Não é demasiado trágico fazer piadas sobre os palestinianos, sobre o conflito e assim por diante?
Não rir é que é demasiado trágico. Quer dizer, o que é que suposto fazer? Sabe, estive em muitos funerais nos últimos seis meses e já vi demasiadas crianças estraçalhadas. Tive demasiados amigos que morreram em Israel e vi a destruição que Israel causou em Gaza. O que é que posso fazer?
Posicionar-se pela paz faz parte da sua preocupação no dia a dia ou o humor é também uma forma de o expressar?
Acho que defendo a paz na minha vida de cidadão. Mas na minha vida de romancista, diga lá, apetece-lhe mesmo ler um livro que pede paz durante 200 páginas? Ninguém vai ler isso.
E como cidadão, acredita nessa paz?
Absolutamente. É a única coisa em que se pode acreditar e sem o fazer não acho que uma pessoa se possa chamar cidadão, na plenitude do termo.
Finalmente, como se sente quando lhe chamam 'provavelmente o maior escritor vivo na América', para citar o Washington Post?
E isso é um grande elogio? Ainda temos escritores tão bons na América? Não sei. Penso que é provavelmente uma publicidade eficaz.
Quais são os seus escritores favoritos do momento na América?
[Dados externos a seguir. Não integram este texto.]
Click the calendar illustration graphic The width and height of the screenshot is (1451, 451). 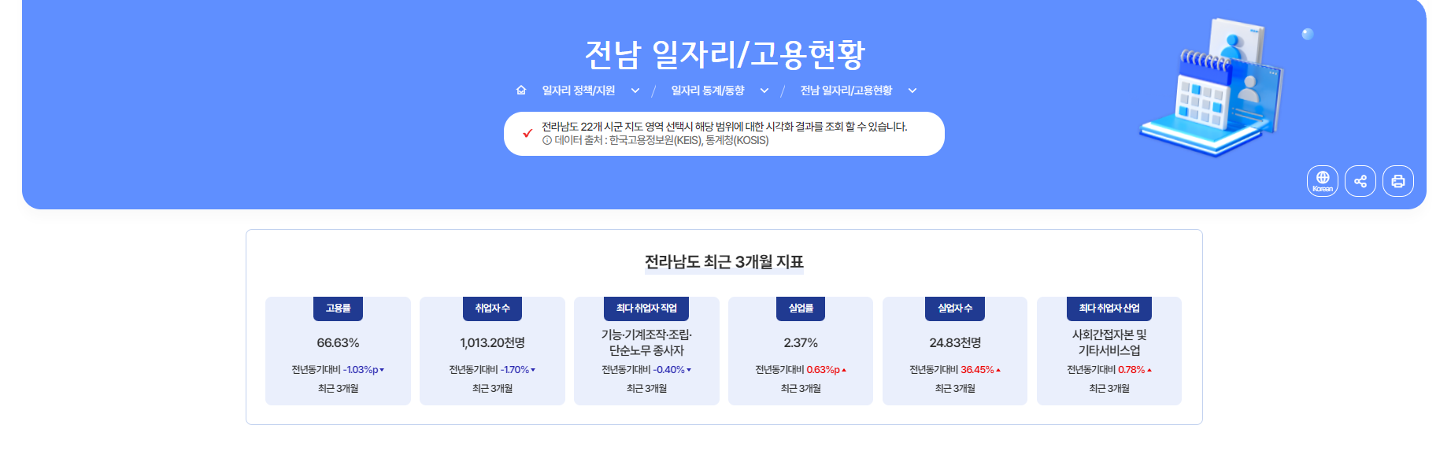(1212, 87)
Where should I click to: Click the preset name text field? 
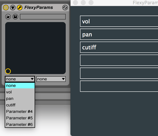tap(43, 17)
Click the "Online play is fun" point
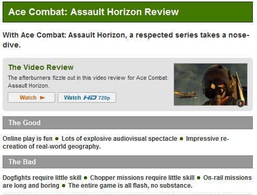 (x=28, y=139)
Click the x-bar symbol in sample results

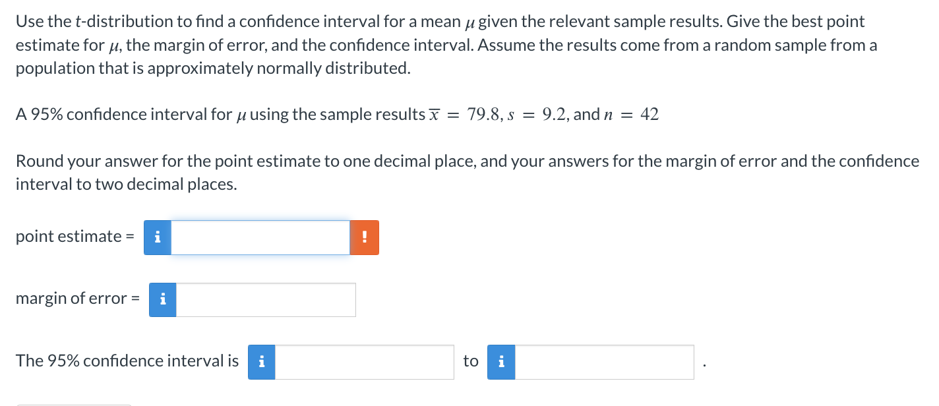pos(434,115)
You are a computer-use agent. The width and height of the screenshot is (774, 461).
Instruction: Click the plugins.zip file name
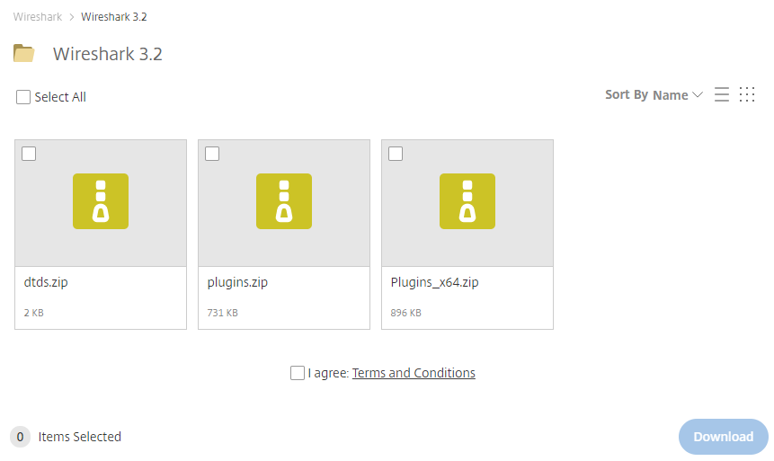pos(237,282)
Que livros lê?
Esqueço-me sempre de quem está vivo e de quem está morto hoje em dia, percebe? De quem é que eu gosto?
A última surpresa literária que teve, por exemplo.
Tenho de dizer - e isto é apenas um pormenor - que, especialmente para alguém da minha geração, penso que tomámos como garantida, em muitos aspetos, a escrita de Paul Auster. Acho que ele era alguém de uma 'geração ponte'. Ele não tinha a especificidade insana de sexualidade de Philip Roth. Não tinha a frieza e o desapego político de Don Delillo. Era alguém que negligenciei de forma tola e de quem me esqueci depois de o ter lido pela primeira vez quando era adolescente. Mas depois de ter falecido recentemente e de ter revisitado os seus livros, surpreendeu-me o quanto ele era um verdadeiro mestre.
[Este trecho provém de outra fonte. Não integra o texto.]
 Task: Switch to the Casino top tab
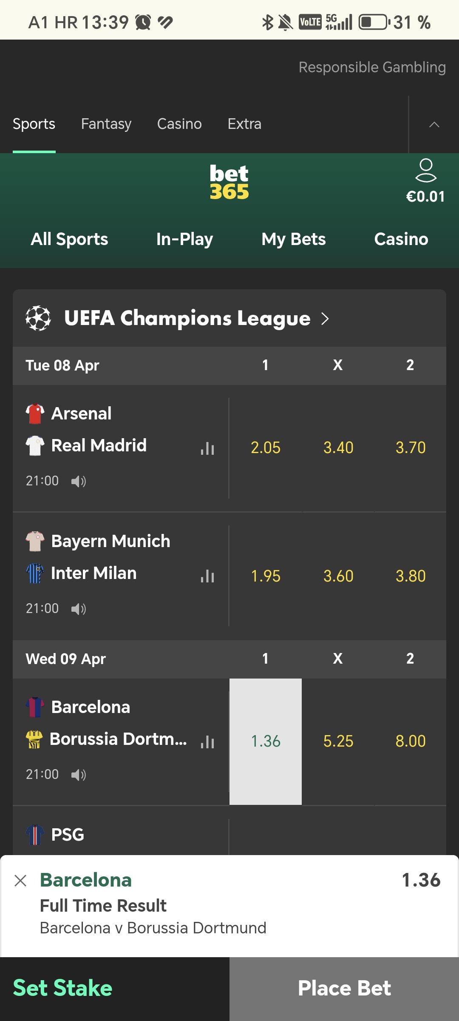179,124
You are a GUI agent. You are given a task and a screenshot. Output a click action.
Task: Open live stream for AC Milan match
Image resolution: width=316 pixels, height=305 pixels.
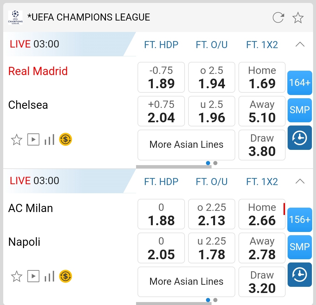point(33,276)
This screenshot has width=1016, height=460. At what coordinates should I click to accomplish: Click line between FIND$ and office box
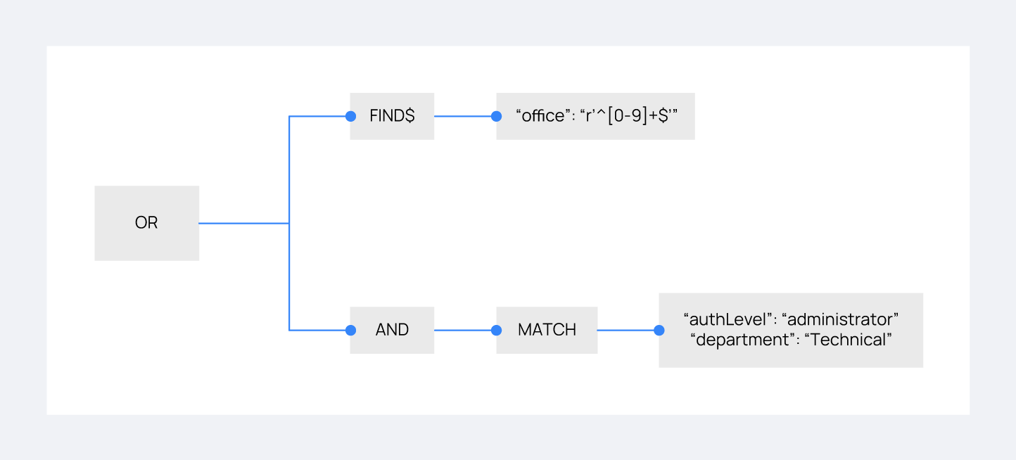(x=464, y=116)
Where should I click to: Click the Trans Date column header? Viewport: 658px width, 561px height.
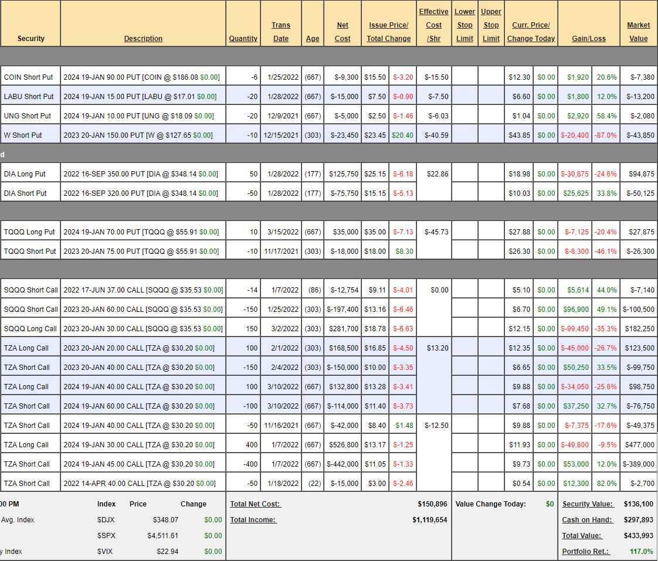click(x=281, y=32)
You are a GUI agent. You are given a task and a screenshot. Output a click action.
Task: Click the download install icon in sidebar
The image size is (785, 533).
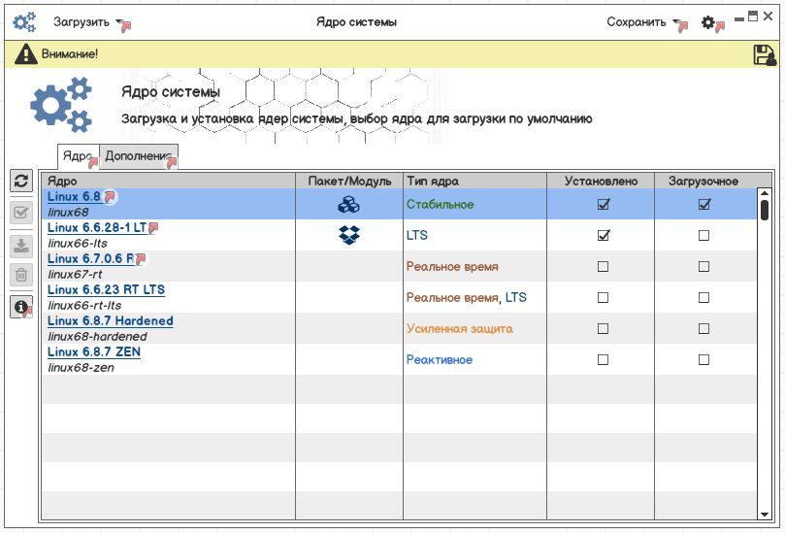pyautogui.click(x=21, y=244)
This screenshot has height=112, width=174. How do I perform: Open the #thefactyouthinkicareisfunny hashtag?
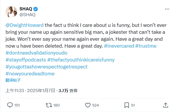click(81, 60)
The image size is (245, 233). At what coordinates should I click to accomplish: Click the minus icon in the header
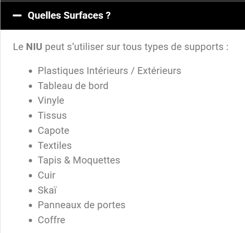pos(17,15)
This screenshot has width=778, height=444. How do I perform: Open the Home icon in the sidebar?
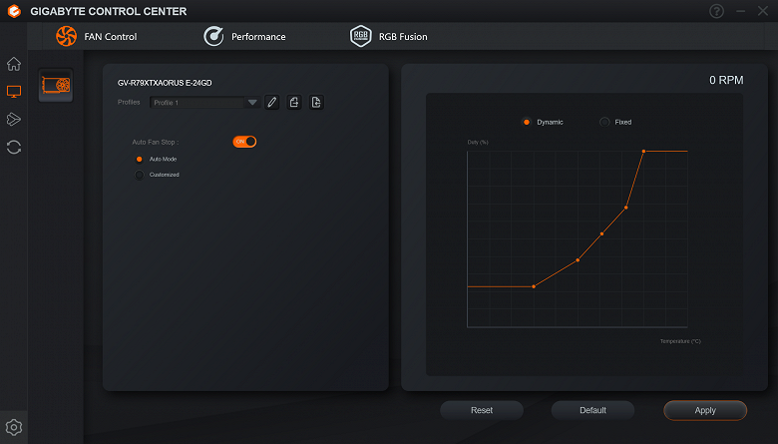tap(14, 64)
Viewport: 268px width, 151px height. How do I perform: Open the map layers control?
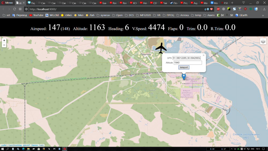(x=263, y=41)
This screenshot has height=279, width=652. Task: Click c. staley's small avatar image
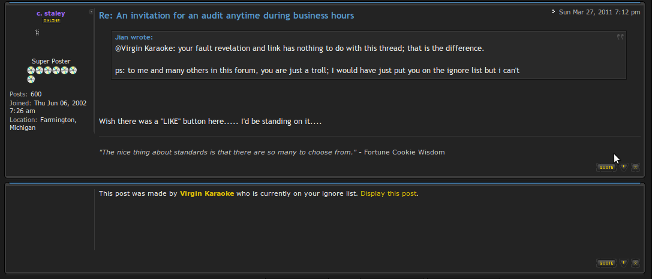(37, 32)
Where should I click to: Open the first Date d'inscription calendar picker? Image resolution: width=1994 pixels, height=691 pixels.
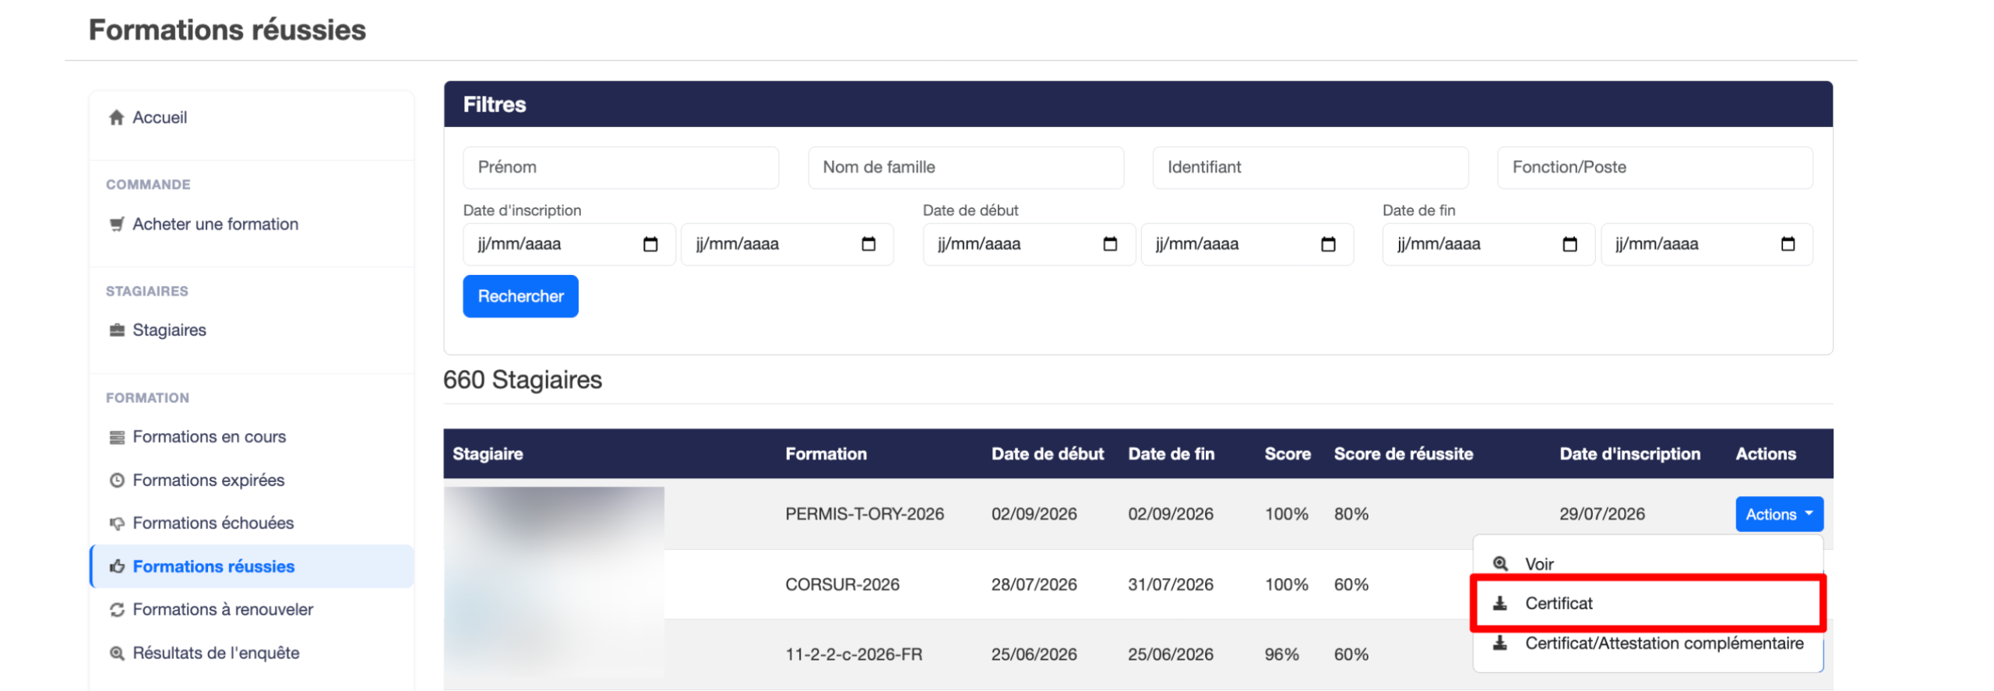click(650, 245)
Ganhou um prémio para escritores judeus. É um escritor judeu, um escritor americano ou apenas um escritor?
É engraçado. Sabe, na América, sou um escritor judeu. Em algumas partes da Europa, sou um escritor americano. Noutras partes da Europa, sou um escritor israelita. Em Israel, sou metade-metade. Mas nunca dirão 'escritor judeu' em Israel, claro que não, dirão 'americano'.
Sente-se confortável com isso?
Não sei o que dizer.
Quando o rotulam dessa forma.
Eu não rotulo o meu trabalho. Eu não escrevi aquilo, foram eles. É engraçado porque você é jornalista e eu ouço sempre estas coisas quando se faz uma referência ou nomeia alguém num artigo. Lembro-me que quando era um jovem jornalista, estava a escrever algo em que me referia a T.S.Eliot desta forma :' como Eliott disse, blábláblá' e o meu editor voltava atrás e dizia 'como T.S. Eliot, o poeta britânico...' Eu dizia: ' vá lá, as pessoas sabem quem o Elliot é'.
Podíamos também mudar para 'T.S. Eliot, o poeta britânico nascido nos Estados Unidos' ou para 'T.S. Eliot, poeta britânico nascido nos Estados Unidos, amante de gatos, ex-bancário e antissemita'. Sabe, assim que se começa a rotular, não há fim.
Mas não se sente desconfortável.
Sinto-me desconfortável com tudo. Mas ainda menos com os rótulos.